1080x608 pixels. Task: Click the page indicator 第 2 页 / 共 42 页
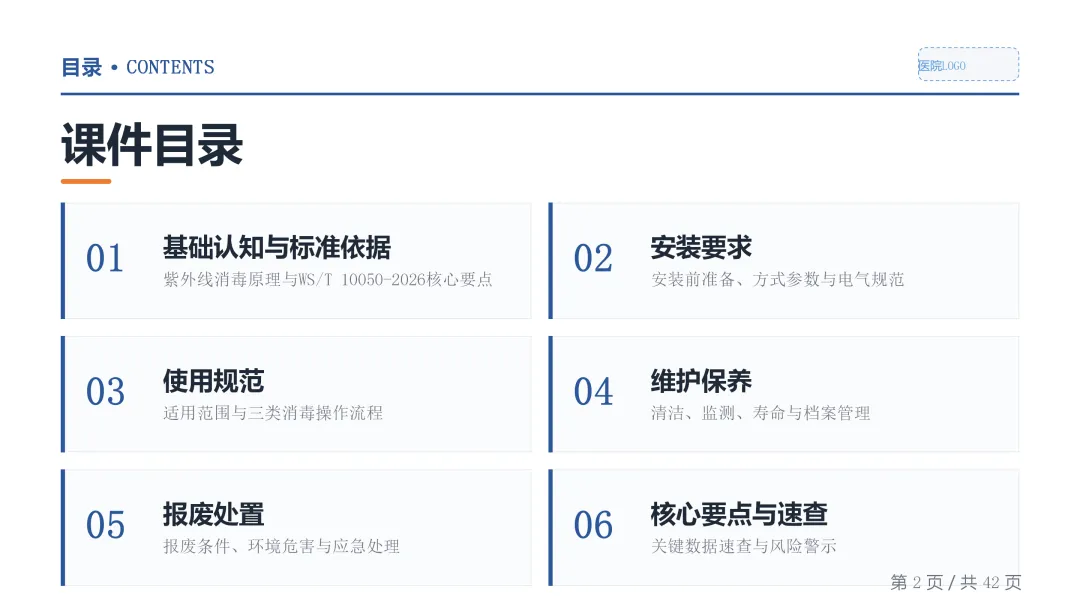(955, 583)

* * *

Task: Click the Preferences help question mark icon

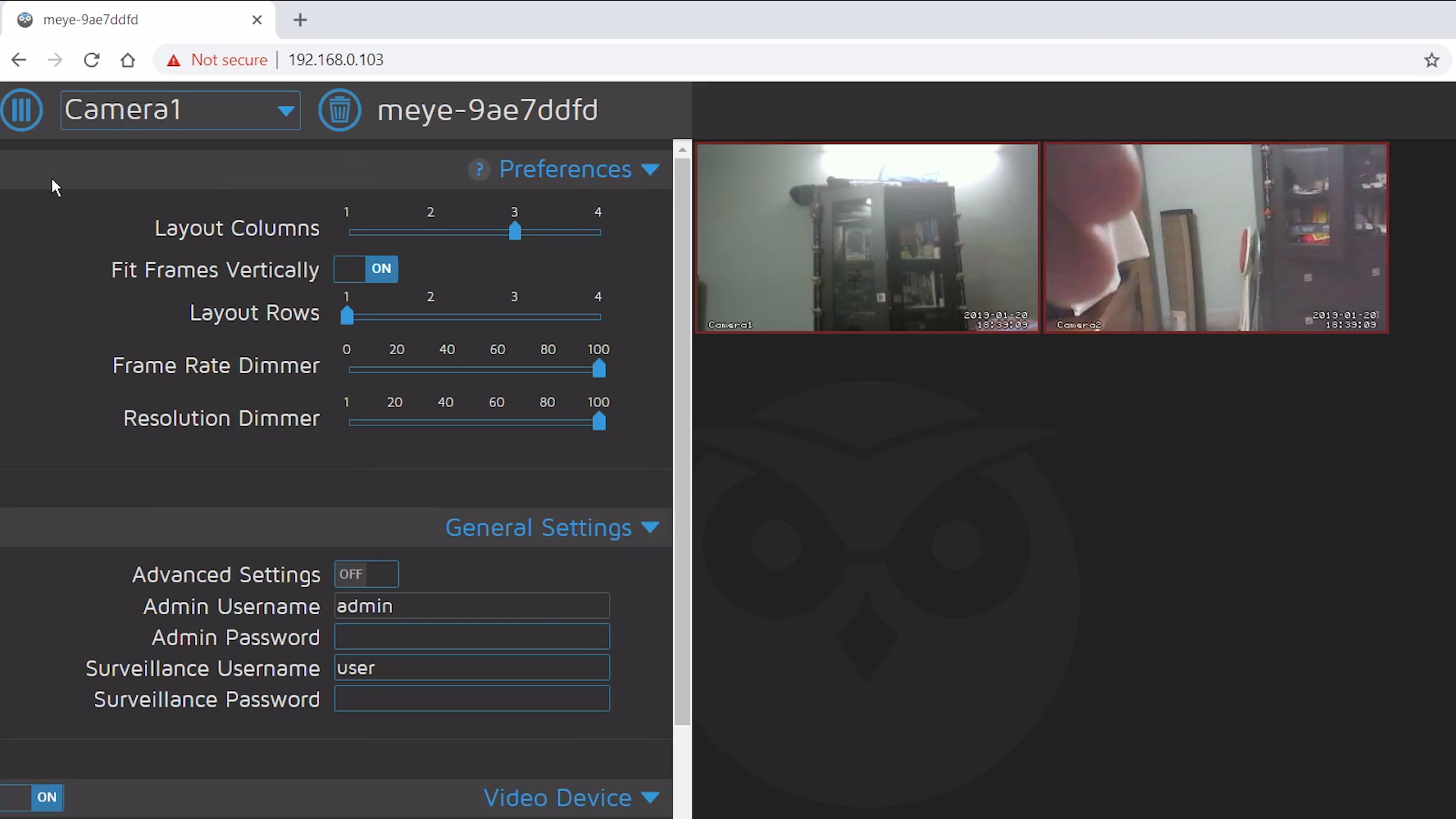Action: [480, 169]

...

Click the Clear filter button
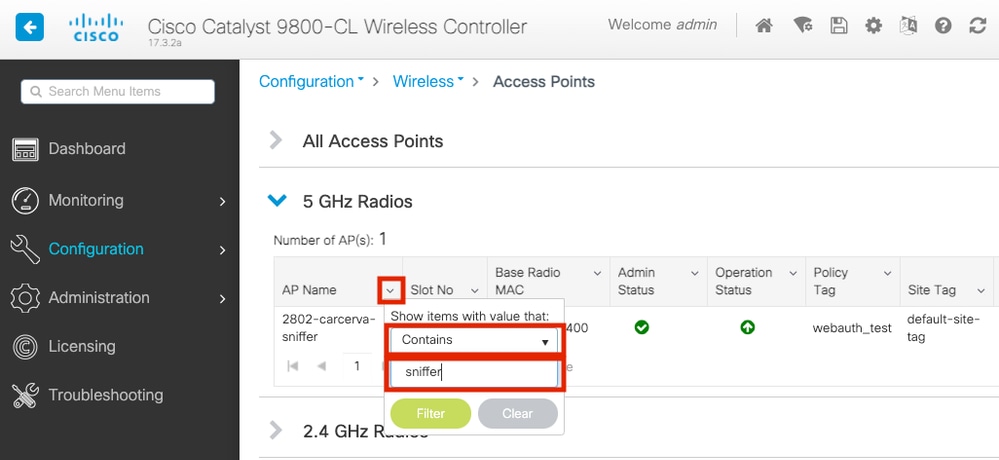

__Task__
Write out everything from the line containing "Task: Click the Preferences" down to the line containing "Action: [480, 169]", both ends included, word for word. Leave the pictures out of your answer.

__Solution to this exercise__
Task: Click the Preferences help question mark icon

Action: [480, 169]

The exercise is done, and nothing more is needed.